The exercise:
Copy each line of the items below word for word, leaving out the pictures.

>>>>

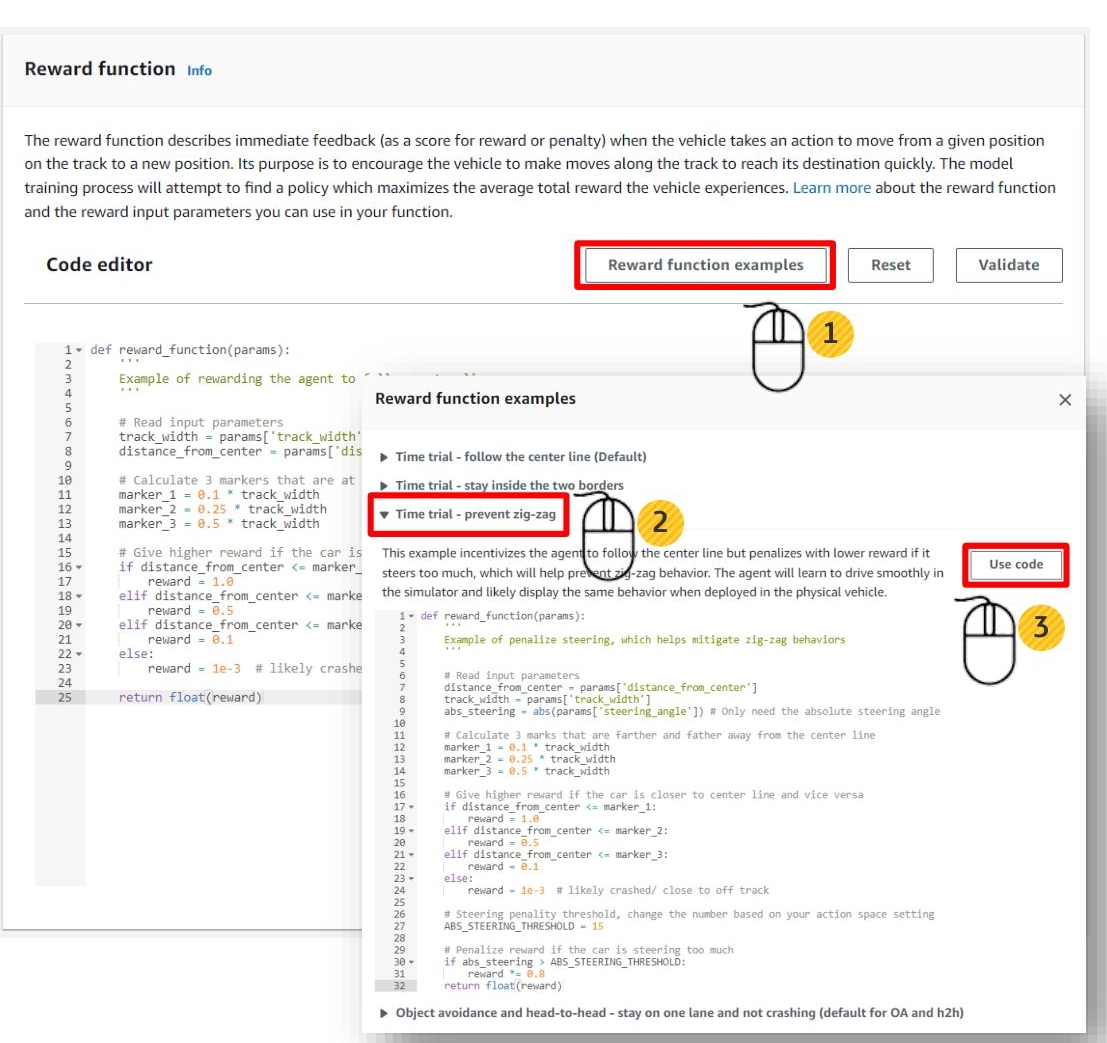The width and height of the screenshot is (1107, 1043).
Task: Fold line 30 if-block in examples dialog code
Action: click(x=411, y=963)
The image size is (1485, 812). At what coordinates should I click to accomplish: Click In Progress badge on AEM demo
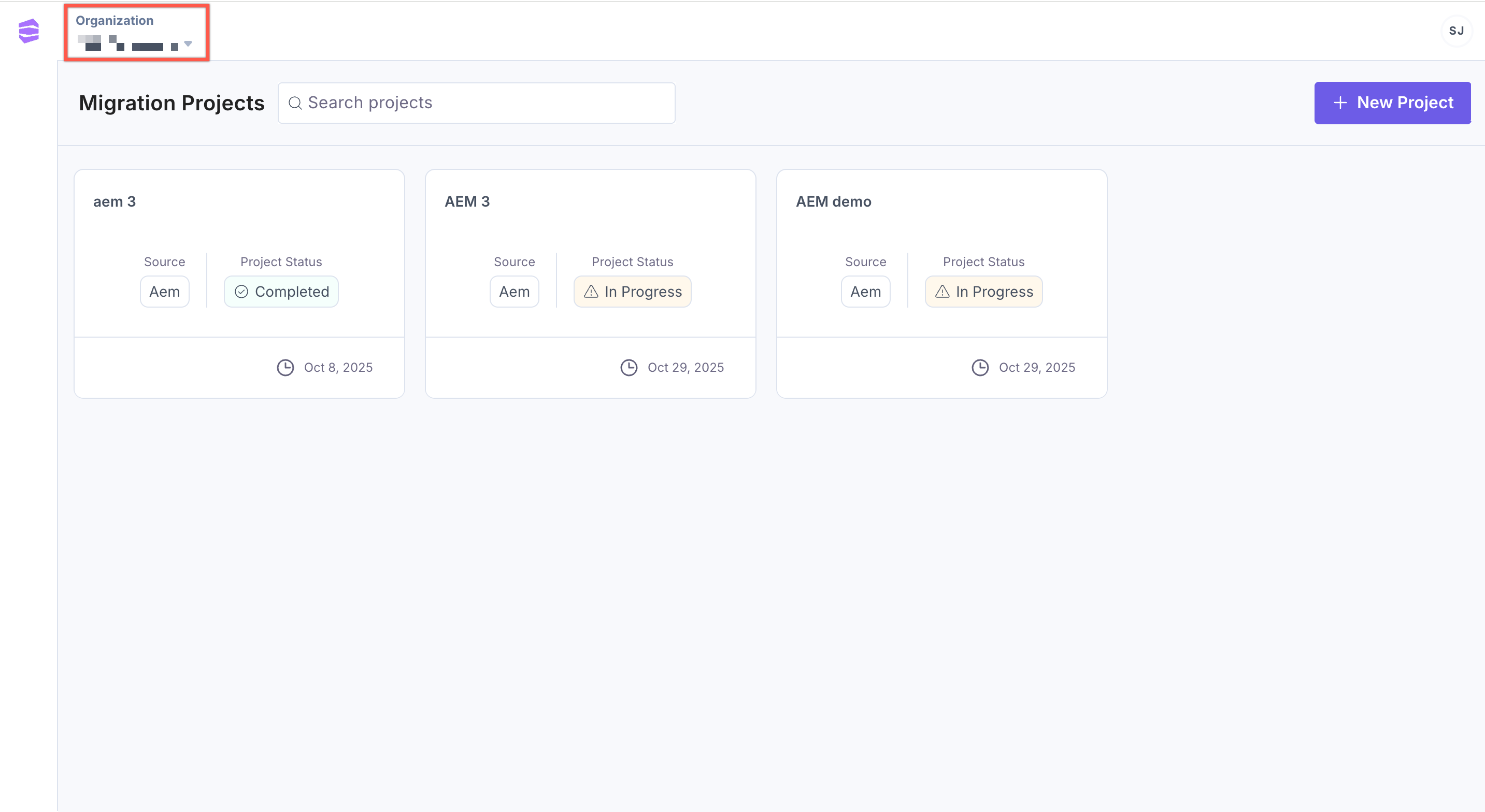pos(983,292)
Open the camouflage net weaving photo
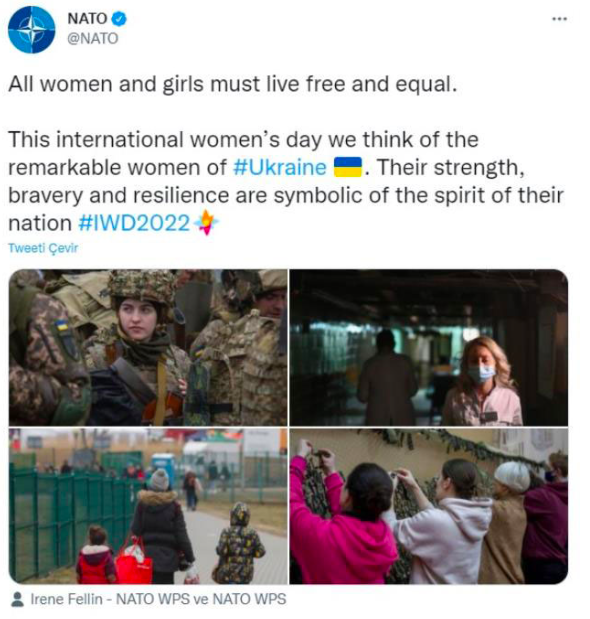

<<<<

Answer to this exercise:
The width and height of the screenshot is (1107, 1043).
Task: Fold line 30 if-block in examples dialog code
Action: click(x=411, y=963)
The image size is (1485, 812). At what coordinates should I click to accomplish: Click In Progress badge on AEM demo
pos(983,292)
Open the camouflage net weaving photo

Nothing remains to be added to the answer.